3. Lauren writes a piece.

Laruen spent the Uber drive sullen in the backseat, getting herself angrier and angrier, ignoring the driver’s attempts at making conversation and looking up ideas on how to prove that Fred was cheating on her. When the driver left her in front of her apartment building in Manhattan, she took a screenshot of the payment amount (including a $3 tip) and texted it to Fred, with a short, “Help me with this, please.”

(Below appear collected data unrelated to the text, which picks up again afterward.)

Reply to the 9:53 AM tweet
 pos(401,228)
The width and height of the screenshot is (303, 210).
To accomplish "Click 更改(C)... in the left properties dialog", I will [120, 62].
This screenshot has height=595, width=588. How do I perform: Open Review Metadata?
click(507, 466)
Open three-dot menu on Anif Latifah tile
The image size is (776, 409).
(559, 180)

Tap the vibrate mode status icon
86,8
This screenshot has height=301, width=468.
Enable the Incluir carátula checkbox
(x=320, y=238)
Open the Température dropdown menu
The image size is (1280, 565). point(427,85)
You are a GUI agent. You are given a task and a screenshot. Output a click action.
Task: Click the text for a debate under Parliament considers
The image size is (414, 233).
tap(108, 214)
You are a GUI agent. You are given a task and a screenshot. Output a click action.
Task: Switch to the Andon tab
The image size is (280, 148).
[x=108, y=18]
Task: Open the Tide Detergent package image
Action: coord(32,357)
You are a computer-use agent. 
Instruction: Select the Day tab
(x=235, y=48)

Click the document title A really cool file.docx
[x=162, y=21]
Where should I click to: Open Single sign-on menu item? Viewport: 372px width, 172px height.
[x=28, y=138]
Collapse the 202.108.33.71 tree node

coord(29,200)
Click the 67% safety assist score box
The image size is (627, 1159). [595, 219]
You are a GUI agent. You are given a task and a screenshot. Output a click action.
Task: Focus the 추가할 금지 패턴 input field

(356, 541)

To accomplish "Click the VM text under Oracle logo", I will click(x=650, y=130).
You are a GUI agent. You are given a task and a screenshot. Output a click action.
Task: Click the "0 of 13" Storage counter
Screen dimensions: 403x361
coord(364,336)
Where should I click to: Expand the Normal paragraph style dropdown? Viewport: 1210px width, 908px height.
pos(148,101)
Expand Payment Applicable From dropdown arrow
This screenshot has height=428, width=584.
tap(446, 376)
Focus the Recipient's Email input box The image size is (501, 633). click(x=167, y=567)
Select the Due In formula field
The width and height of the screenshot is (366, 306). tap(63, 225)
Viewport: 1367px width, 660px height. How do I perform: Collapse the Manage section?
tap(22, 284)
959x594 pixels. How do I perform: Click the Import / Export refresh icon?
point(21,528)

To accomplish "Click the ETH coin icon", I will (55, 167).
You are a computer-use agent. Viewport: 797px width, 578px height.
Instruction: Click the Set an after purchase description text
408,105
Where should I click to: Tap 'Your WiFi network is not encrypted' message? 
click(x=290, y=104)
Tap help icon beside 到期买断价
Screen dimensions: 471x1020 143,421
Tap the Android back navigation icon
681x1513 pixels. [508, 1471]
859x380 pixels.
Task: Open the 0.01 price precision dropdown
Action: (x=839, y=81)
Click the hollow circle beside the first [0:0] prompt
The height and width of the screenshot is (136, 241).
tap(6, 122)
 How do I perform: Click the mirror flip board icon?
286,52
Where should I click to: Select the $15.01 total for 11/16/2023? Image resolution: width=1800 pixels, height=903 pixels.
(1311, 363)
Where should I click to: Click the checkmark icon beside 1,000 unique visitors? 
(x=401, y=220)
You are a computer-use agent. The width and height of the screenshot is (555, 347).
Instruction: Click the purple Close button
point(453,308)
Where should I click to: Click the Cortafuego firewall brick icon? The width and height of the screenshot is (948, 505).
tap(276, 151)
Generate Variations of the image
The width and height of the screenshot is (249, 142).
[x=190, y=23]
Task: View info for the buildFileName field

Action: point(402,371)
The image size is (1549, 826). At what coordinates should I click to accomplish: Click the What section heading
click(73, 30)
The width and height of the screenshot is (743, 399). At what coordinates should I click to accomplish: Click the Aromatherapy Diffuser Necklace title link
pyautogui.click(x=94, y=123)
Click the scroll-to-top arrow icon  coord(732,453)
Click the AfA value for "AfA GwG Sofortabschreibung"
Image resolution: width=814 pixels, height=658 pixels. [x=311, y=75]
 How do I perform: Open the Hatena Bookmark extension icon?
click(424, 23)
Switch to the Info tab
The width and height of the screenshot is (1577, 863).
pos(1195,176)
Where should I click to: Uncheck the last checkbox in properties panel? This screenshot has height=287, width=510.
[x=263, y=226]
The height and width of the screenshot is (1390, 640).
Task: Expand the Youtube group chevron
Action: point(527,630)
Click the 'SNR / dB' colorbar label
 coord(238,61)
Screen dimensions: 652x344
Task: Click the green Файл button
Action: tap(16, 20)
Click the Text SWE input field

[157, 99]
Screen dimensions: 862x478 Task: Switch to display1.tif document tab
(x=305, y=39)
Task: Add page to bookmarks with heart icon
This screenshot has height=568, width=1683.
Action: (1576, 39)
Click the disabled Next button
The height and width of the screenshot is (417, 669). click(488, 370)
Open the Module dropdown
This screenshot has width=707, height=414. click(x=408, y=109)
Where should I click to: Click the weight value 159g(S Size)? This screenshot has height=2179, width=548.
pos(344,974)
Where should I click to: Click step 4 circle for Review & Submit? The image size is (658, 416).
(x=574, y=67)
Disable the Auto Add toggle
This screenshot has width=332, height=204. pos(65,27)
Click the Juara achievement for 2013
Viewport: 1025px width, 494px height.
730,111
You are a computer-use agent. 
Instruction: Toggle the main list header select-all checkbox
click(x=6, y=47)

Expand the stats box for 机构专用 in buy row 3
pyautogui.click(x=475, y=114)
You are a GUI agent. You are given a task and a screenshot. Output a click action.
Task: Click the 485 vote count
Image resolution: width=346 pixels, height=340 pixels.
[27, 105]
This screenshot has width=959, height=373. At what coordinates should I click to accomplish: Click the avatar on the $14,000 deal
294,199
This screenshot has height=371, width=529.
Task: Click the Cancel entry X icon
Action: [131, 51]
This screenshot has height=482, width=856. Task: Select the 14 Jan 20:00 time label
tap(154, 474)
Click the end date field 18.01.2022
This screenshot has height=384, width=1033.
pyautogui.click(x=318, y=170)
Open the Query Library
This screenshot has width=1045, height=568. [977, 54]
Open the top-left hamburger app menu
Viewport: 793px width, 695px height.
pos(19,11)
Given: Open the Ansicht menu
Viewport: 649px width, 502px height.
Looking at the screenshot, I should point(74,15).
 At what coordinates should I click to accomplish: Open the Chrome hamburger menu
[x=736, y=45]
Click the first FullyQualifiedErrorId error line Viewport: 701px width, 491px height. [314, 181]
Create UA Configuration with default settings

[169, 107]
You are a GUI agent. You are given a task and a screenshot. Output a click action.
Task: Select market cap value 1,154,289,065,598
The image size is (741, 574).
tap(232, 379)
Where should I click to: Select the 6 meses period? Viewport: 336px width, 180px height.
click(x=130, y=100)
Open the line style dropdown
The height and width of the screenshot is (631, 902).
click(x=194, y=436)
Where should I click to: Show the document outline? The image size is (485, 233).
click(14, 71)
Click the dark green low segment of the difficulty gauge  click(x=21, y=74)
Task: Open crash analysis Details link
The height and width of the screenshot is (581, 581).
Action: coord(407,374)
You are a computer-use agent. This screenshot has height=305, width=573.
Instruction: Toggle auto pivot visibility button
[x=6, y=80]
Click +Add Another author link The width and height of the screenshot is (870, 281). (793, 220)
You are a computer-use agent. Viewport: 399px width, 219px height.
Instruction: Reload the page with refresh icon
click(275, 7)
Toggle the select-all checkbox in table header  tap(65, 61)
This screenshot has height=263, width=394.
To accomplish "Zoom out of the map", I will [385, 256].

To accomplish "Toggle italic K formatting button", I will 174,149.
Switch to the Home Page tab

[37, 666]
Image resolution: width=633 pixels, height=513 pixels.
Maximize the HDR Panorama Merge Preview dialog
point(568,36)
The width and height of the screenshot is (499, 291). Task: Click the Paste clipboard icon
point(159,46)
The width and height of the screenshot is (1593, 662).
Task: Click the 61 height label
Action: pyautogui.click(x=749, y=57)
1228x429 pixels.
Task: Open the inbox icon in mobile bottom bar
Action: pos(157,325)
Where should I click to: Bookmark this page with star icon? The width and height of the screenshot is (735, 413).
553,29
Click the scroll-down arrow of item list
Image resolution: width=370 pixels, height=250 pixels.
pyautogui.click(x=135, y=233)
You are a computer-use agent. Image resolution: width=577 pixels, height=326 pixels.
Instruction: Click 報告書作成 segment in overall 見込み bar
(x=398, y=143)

It was hours before the sun would come up, but she was too buzzy with anger and anxiety to try and lie down. None of her friends would be awake, not even Jenna, who was on a green-juice-and-yoga-at-dawn kick. Lauren paced her apartment with a Spotify playlist humming lowly in the background. It was the wrong mood — her Discover Weekly playlist was too upbeat. She put on her “Heartbreak” playlist she’d put together when she’d broken up with Tom more than a year ago. That was the right mood.

She wanted to get back at Fred, to make him as jealous as she felt. She couldn’t explain why. Whenever Tom had done something to piss her off, she’d gone out with a group of her friends and made sure there were photos of her on Instagram, cozying up to some young Crossfitter that Tom would have to ask about the next day. But Fred didn’t follow her on Instagram. He didn’t even use Instagram. She couldn’t even see if he was in pictures there.

Or could she?

She sat on her dark gray Wayfair couch with her phone and started searching for the hot nurse he was always talking about. What was her name? Rayna, Reyna, Lorraina? It was easier to find people on Facebook than other platforms if you knew their names, because you could find their email addresses or last names that way, most of the time. She grabbed her Macbook from her bed where she’d left it the night before on her way out the door. She opened Facebook, then paused for a second. She opened an incognito browser and opened Facebook again. She logged in and started searching.

15 minutes later, she’d identified an ER nurse in Morristown, NJ named Rain Daluca. Her profile was pretty locked down and private, but Lauren could tell it was her from the few profile pictures she’d posted. There was one of her looking buff and adventurous with a lean Australian cattle dog on a stand-up paddle board somewhere sunny. Fred had mentioned the cattle dog. He loved dogs. He loved girls who had dogs, apparently, too.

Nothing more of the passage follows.